First, the idea that you cannot multi-task is a slight oversimplification of the observation that humans seem incapable of exerting executive control on to two things at once. You are of course always multi-tasking - you’re breathing, digesting, holding a posture, etc. What you cannot genuinely do simultaneously are multiple tasks requiring executive control, such as reading and responding to text messages while also listening and speaking to a person in front of you. Instead you end up rapidly switching back and forth, a taxing mental meta-action. And so productivity researchers promote single-tasking in relatively big chunks of time (e.g. answering emails for half an hour, and then completely ignoring them for an hour).

However, not everything requires or promotes exerting executive control.

Because you mentioned drinking and driving, a great example of this is driving with audio content on. It has been shown that playing music or even spoken programs improves driving ability, promoting steady speeds and non-aggressive behavior. (Though, it has also been shown that fiddling with the radio or other source of content is, of course, bad).

Not only do many activities (like hearing audio) not require executive control, although AFAIK the literature has not connected these two areas of research, science has shown that many activities we think of as being volitional are actually better understood as being automatic responses we can use executive control to prevent. This is sometimes described as “free won’t”. So in some cases, the internal multi-task would actually be enforcing external mono-tasking (doing one thing and not doing another).

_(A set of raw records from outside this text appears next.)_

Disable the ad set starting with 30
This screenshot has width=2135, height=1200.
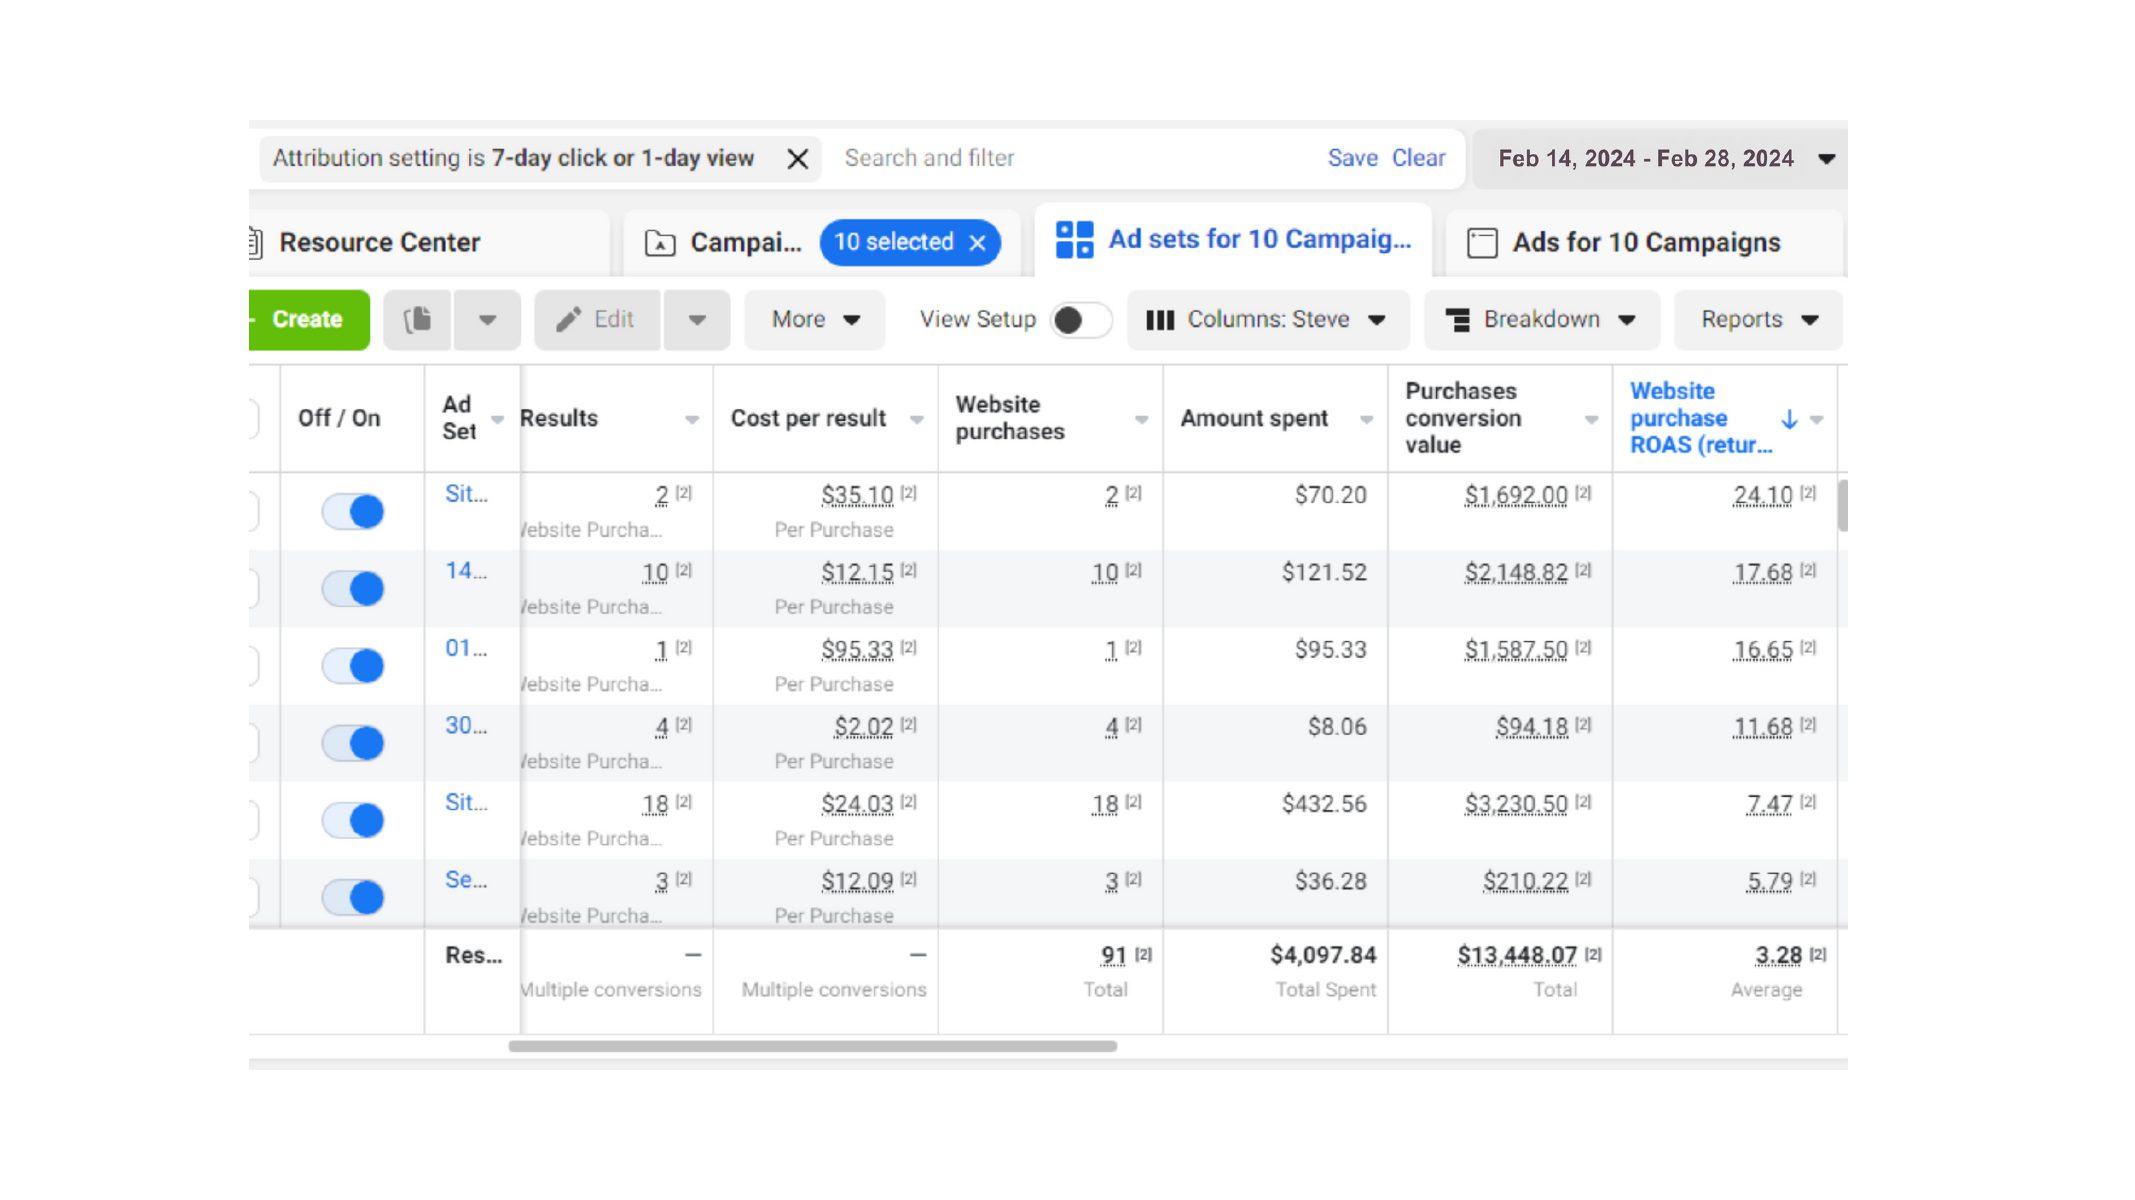point(353,743)
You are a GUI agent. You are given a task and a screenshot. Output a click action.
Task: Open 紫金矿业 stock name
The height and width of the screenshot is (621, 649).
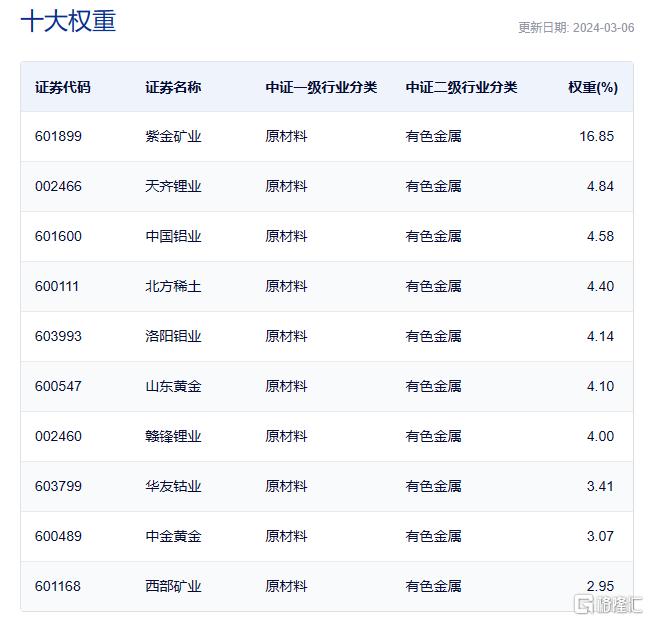[x=173, y=136]
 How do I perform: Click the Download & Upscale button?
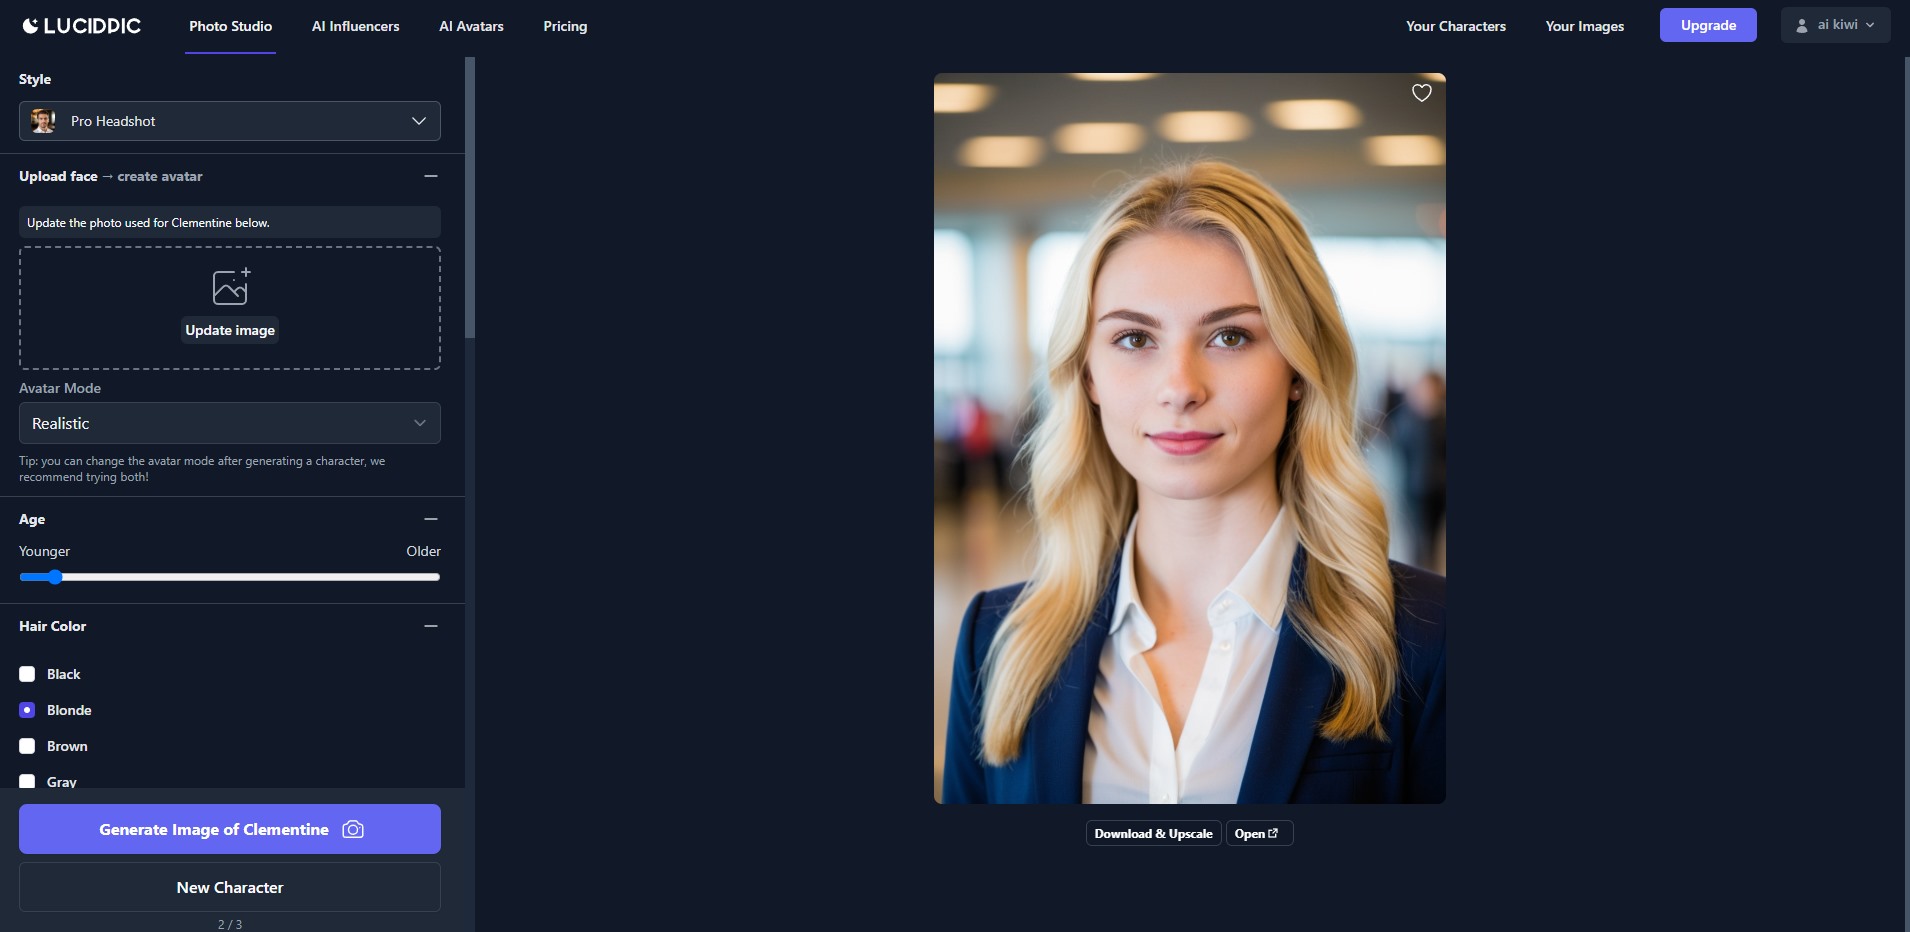coord(1153,833)
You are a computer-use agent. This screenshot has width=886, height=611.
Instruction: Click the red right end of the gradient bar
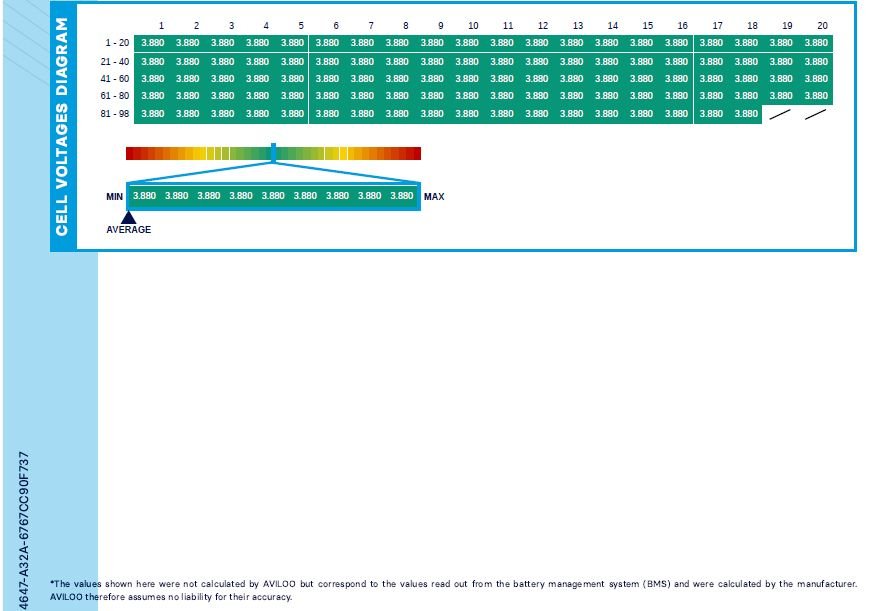[x=415, y=154]
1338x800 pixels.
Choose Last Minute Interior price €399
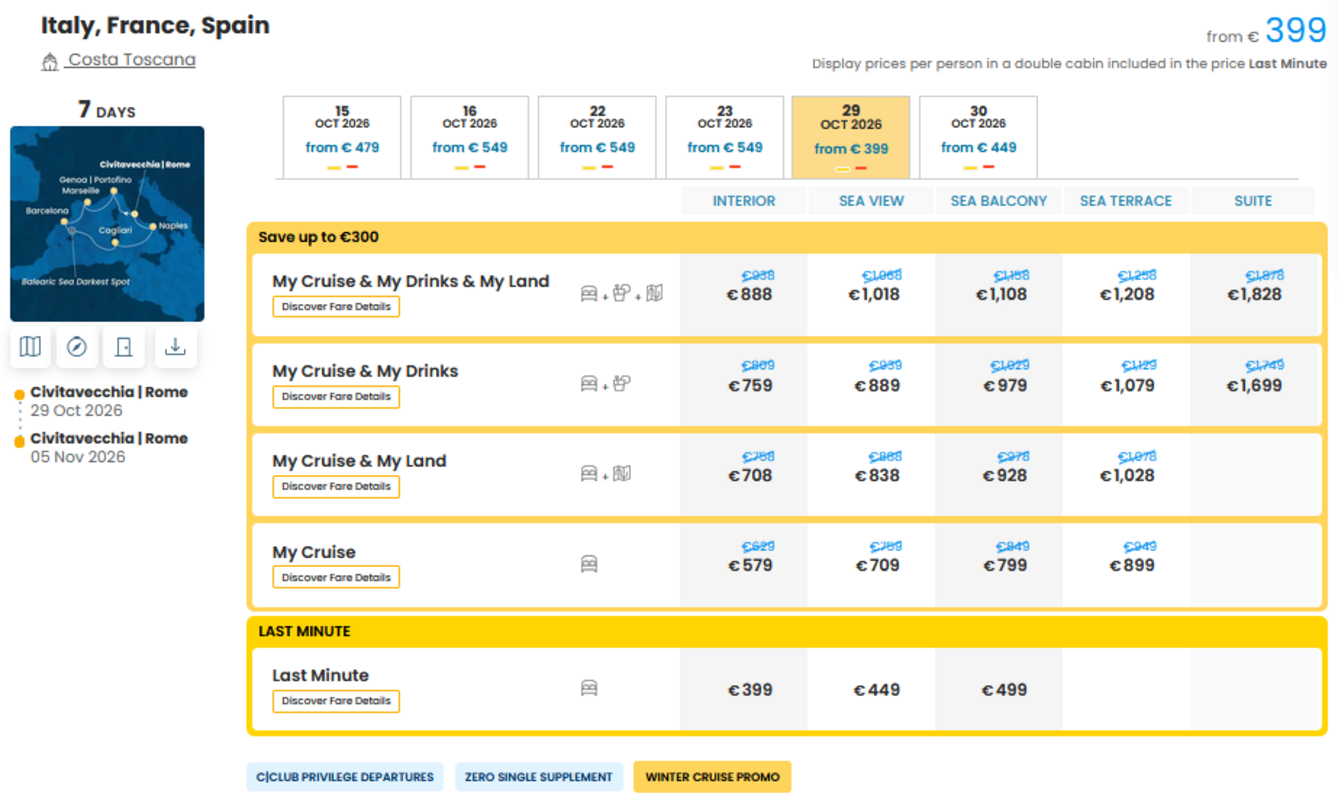point(750,690)
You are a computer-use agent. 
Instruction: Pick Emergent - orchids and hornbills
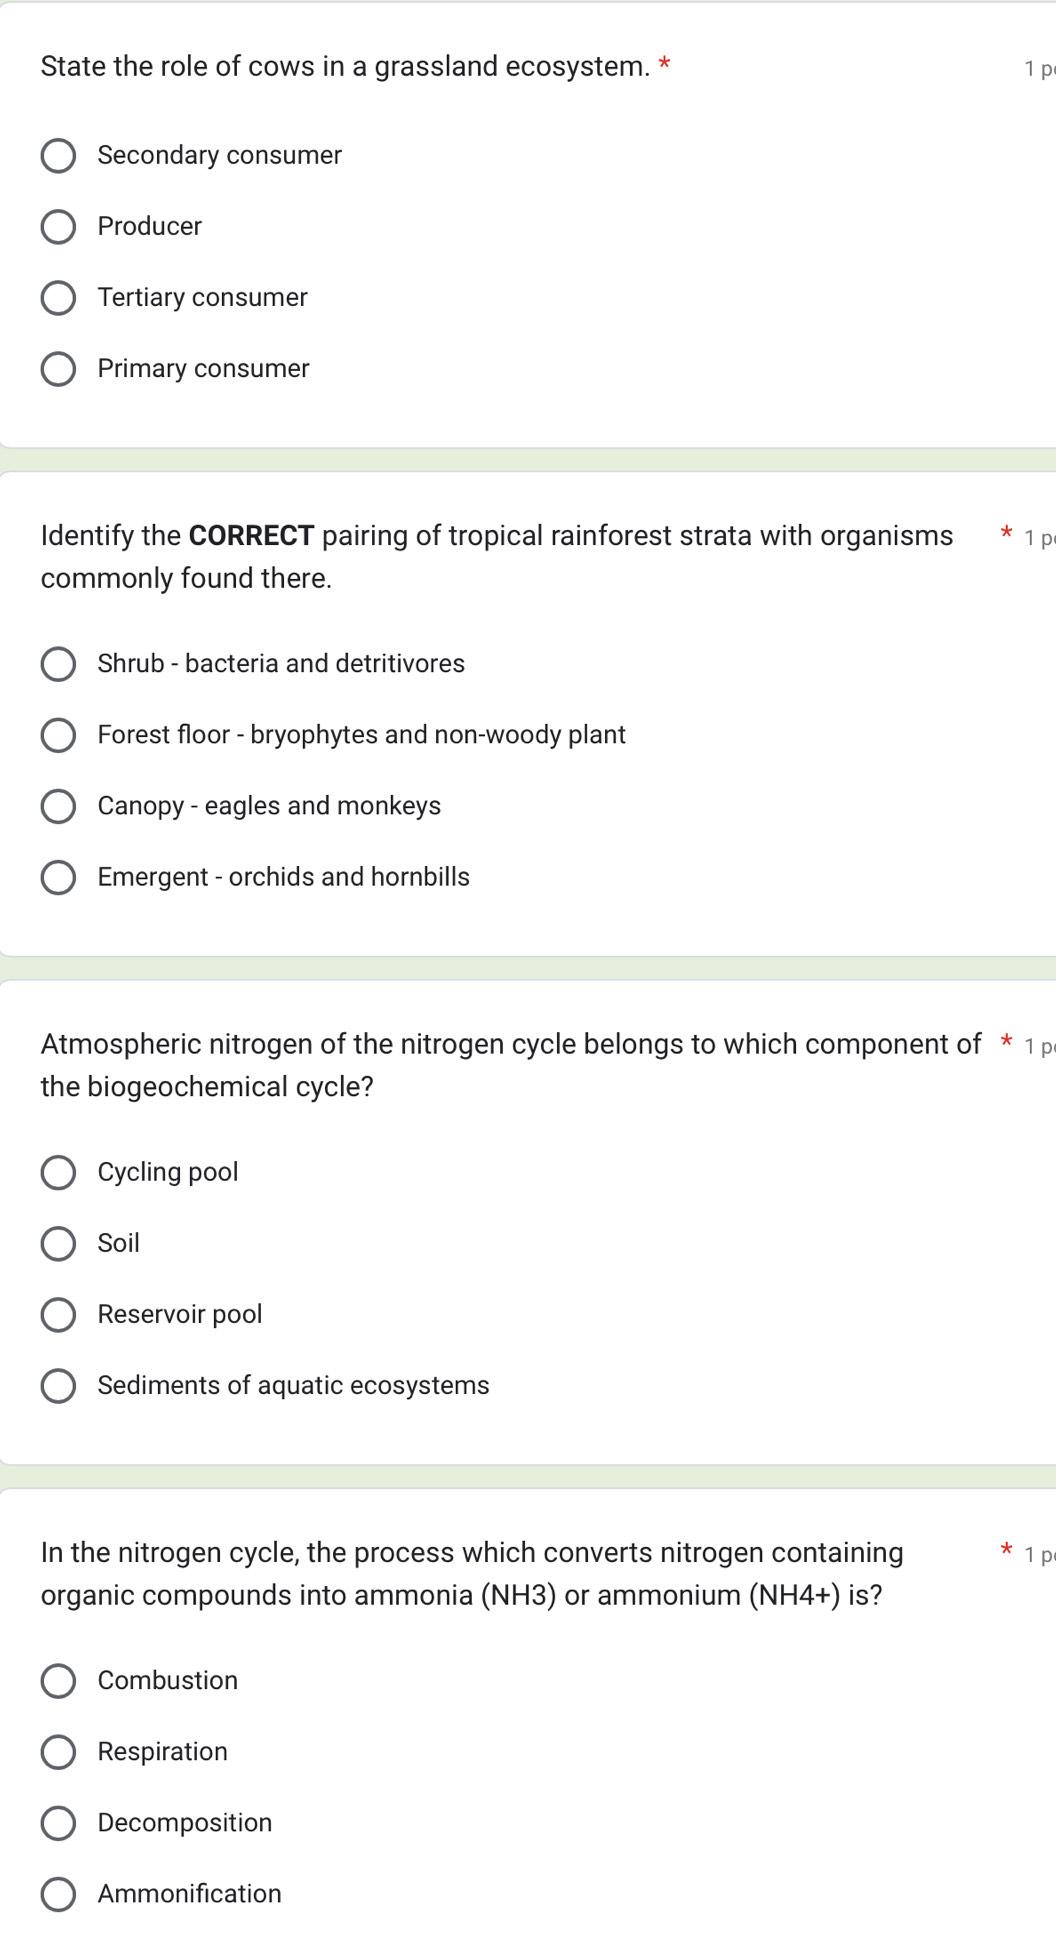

But another thing to emphasize whenever looking at research is that prevailing scientific methods should not be used to make definitive claims about individuals. What most scientists today are looking for are difference between group means. This can be analogized to detecting unfair coins. Imagine you have been given a coin that scientists say lands on heads 75% of the time. You flip it. It lands on tails. Does the scientific discovery that your coin tends to increase the rate of heads invalidate the fact that the coin gave you tails? No, of course not. Maybe driving with audio content playing seems to make you a worse driver. Trust that direct observation. Drive in silence.